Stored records
-- Opening Marker --
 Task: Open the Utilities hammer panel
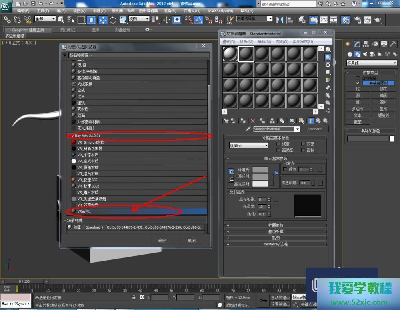click(x=393, y=44)
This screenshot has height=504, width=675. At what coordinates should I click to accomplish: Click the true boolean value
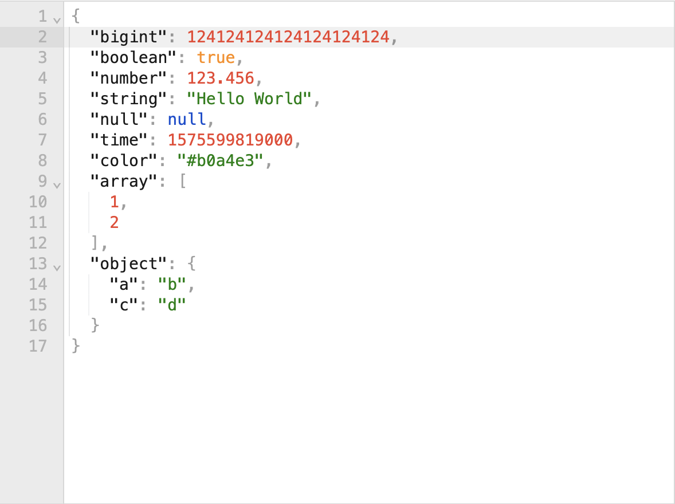click(215, 58)
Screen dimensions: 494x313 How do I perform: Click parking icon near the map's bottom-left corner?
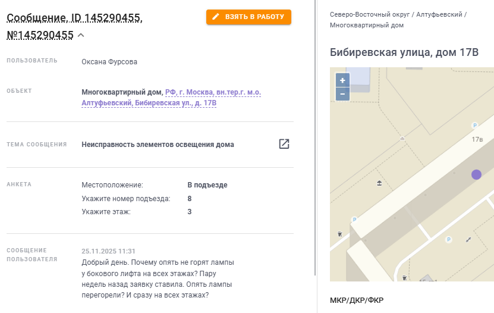354,220
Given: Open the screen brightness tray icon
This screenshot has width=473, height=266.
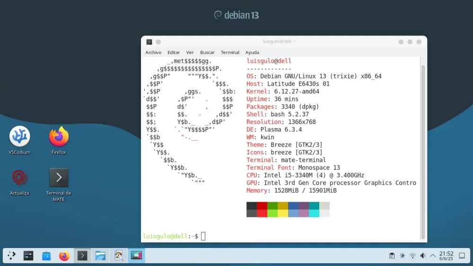Looking at the screenshot, I should pos(402,256).
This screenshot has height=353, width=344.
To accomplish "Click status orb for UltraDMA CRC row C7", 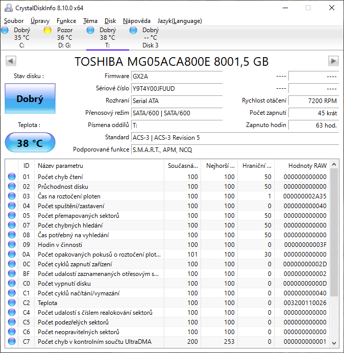I will click(12, 342).
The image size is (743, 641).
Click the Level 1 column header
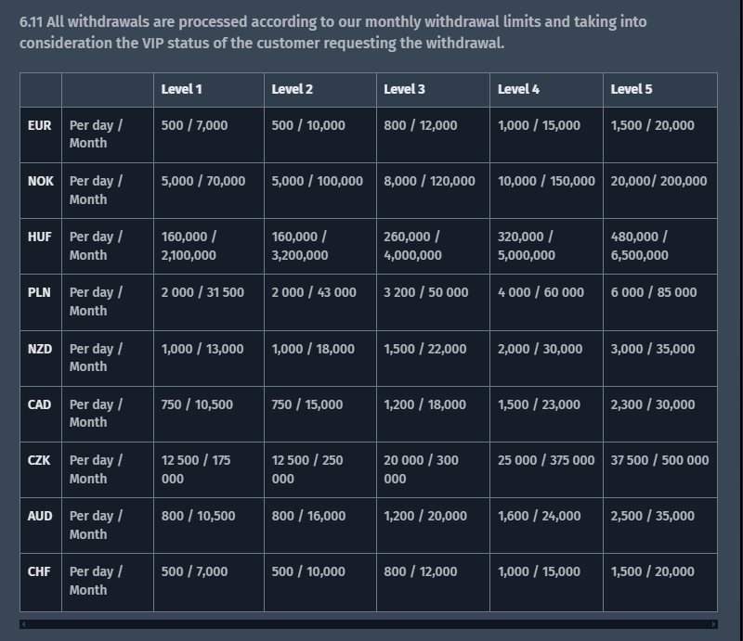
-- Closing Marker --
#### Task
Every line from the line containing "The image size is (743, 641)." through the last line above is to be printed exactly. Pictures are not copied.

#### Exercise output
The image size is (743, 641).
Click the Level 1 column header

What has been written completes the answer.